The functioning of the Enforcement Directorate
- The Enforcement Directorate (ED) goes back to May 1, 1956, when an ‘Enforcement Unit’ was formed in Department of Economic Affairs, for handling Exchange Control Laws violations under the Foreign Exchange Regulation Act (FERA).
- It is today a multi-dimensional organisation investigating economic offences under Prevention of Money Laundering Act (PMLA), Fugitive Economic Offenders Act, Foreign Exchange Management Act and FERA.
From where does the ED get its powers?
- When proceeds of crime (property/money) are generated, best way to save that money is by parking it somewhere, so one is not answerable to anyone in the country.
- So, there was a need to control and prevent the laundering of money.
- The PMLA was brought in for this reason in 2002 but was enacted in 2005.
- Objective: to prevent parking of the money outside India and to trace out the layering and the trail of money.
- As per the Act, the ED got its power to investigate under Sections 48 (authorities under act) and 49 (appointment and powers of authorities and other officers).
- If money has been laundered abroad, the PMLA court (constituted as per the Act) has the right to send a letter of rogatory under Section 105 (reciprocal arrangements regarding processes) of the Code of Criminal Procedure.
- The said government can then share the documents and evidence needed by the agency.
- The preventive part is to create a deterrent and fear in the minds of people.
At what stage does the ED step in when a crime is committed?
- Whenever any offence is registered by a local police station, which has generated proceeds of crime over and above ₹1 crore, the investigating police officer forwards the details to the ED.
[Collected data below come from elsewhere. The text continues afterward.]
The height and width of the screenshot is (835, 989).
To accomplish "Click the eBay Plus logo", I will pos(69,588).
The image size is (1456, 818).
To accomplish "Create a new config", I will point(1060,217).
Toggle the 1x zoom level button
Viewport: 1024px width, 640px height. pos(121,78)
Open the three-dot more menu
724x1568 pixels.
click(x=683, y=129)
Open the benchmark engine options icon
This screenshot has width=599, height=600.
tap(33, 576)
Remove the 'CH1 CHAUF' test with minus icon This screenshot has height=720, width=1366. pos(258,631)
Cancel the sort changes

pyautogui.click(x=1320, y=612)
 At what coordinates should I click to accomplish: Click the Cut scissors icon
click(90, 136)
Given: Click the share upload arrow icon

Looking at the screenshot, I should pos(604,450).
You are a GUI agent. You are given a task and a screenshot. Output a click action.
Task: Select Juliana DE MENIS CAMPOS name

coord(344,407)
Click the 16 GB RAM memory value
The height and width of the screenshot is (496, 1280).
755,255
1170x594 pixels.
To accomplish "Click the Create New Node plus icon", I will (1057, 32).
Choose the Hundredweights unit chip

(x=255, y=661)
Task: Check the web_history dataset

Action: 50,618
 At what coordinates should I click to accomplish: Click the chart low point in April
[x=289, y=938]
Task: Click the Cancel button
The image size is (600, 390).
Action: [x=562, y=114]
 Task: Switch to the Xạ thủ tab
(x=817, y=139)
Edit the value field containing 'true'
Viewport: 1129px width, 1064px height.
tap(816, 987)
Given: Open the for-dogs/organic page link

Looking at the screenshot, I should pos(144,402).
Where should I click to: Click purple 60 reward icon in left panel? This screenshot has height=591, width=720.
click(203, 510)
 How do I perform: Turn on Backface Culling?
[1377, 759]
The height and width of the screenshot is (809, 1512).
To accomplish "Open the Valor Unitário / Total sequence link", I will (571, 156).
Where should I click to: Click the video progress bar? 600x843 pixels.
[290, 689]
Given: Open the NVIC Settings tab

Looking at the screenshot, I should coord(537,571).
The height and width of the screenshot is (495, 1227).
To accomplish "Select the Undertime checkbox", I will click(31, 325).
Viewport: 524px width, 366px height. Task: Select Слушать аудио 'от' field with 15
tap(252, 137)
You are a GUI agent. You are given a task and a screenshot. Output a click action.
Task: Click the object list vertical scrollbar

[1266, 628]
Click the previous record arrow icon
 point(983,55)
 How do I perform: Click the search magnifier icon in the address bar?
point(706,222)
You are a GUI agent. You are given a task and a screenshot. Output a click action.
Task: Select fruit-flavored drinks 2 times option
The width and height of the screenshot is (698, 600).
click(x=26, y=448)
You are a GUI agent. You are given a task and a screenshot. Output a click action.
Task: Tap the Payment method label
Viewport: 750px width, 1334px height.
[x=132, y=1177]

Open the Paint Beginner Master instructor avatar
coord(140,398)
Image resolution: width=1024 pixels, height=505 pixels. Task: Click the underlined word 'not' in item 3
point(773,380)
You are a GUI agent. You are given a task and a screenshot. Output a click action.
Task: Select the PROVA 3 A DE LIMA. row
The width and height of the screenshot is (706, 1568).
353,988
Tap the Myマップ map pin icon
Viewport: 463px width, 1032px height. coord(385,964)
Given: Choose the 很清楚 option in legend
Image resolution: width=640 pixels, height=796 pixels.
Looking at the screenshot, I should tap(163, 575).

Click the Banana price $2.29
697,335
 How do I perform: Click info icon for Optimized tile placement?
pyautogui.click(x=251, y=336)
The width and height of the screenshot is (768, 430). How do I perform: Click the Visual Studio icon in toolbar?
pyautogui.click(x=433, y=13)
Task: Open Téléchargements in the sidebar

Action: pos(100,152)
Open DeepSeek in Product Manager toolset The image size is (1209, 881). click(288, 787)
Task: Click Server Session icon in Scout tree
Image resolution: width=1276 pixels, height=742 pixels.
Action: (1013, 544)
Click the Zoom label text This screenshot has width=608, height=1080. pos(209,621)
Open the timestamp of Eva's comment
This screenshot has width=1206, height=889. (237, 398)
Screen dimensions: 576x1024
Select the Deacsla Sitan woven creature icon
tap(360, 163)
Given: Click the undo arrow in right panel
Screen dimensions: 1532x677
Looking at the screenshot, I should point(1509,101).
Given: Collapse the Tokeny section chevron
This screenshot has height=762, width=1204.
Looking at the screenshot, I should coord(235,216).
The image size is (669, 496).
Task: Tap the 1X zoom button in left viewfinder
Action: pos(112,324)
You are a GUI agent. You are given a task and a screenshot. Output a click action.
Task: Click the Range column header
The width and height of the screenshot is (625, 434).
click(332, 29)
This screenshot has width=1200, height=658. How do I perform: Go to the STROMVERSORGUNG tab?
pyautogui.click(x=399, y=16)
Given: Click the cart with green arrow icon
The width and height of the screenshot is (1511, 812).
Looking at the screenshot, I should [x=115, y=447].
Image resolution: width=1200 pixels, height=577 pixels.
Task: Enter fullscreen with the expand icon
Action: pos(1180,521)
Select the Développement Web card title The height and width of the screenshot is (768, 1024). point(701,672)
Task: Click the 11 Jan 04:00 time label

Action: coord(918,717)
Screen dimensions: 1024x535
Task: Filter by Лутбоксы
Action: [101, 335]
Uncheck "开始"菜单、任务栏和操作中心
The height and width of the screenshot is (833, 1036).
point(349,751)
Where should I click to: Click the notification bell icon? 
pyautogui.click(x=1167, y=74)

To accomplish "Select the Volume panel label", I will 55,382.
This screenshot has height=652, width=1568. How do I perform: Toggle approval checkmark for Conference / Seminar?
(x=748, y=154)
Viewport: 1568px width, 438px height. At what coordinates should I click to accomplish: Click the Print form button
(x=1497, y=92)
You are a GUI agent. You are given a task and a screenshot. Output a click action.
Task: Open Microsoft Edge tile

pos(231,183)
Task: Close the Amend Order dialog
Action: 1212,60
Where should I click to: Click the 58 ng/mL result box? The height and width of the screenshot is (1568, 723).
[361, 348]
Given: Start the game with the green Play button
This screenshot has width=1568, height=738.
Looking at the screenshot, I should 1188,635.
- If the offence comes under the knowledge of the Central agency, they can then call for the First Information Report (FIR) or the charge sheet if it has been filed directly by police officials.
- It is done to find out if any laundering has taken place.
- Difference between the probe of local police and ED officers
- If a stolen amount is used after four years to purchase some properties, then the ill-gotten money is brought back into the market; or if the money is given to someone else to buy properties in different parts of the country, then there is ‘laundering’ of money and the ED will need to step in and look into the layering and attachment of properties to recover the money.
- If jewellery costing ₹1 crore is stolen, police officers will investigate the theft.
- The ED, however, will attach assets of the accused to recover the amount of ₹1 crore.
Other roles and functions of the ED
- The ED carries out search (property) and seizure (money/documents) after deciding that the money has been laundered, under Section 16 (power of survey) and Section 17 (search and seizure) of the PMLA.
- On that basis, the authorities will decide if arrest is needed as per Section 19 (power of arrest).
- Section 50: ED can also directly carry out search and seizure without calling the person for questioning.
- It is not necessary to summon the person first and then start with the search and seizure.
- If the person is arrested, the ED gets 60 days to file the prosecution complaint (charge-sheet) as the punishment under PMLA doesn't go beyond seven years.
- If no one is arrested and only the property is attached, then the prosecution complaint along with attachment order is to be submitted before the adjudicating authority within 60 days.
The PMLA being relatively new, can the ED investigate cases of money laundering retrospectively?
- If an ill-gotten property is acquired before the year 2005 (when the law was brought in) and disposed of, then there is no case under PMLA.
- But if proceeds of the crime were possessed before 2005, kept in cold storage, and used after 2005 by buying properties, then the person is liable to be prosecuted under PMLA.
- Section 3: a person shall be guilty of the offence of money-laundering if such person is found to have directly or indirectly attempted to indulge or knowingly assist a party involved in one or more of the following activities — concealment; possession; acquisition; use; or projecting as untainted property, or claiming as untainted property in any manner.
Exam take away
Prelims take away
- Enforcement Directorate
- Foreign Exchange Regulation Act (FERA).
Mains take away
Q. What are the most common avenues for money laundering in India? Enumerate the measures taken by the government to plug in the legal loopholes to address the problem of money laundering.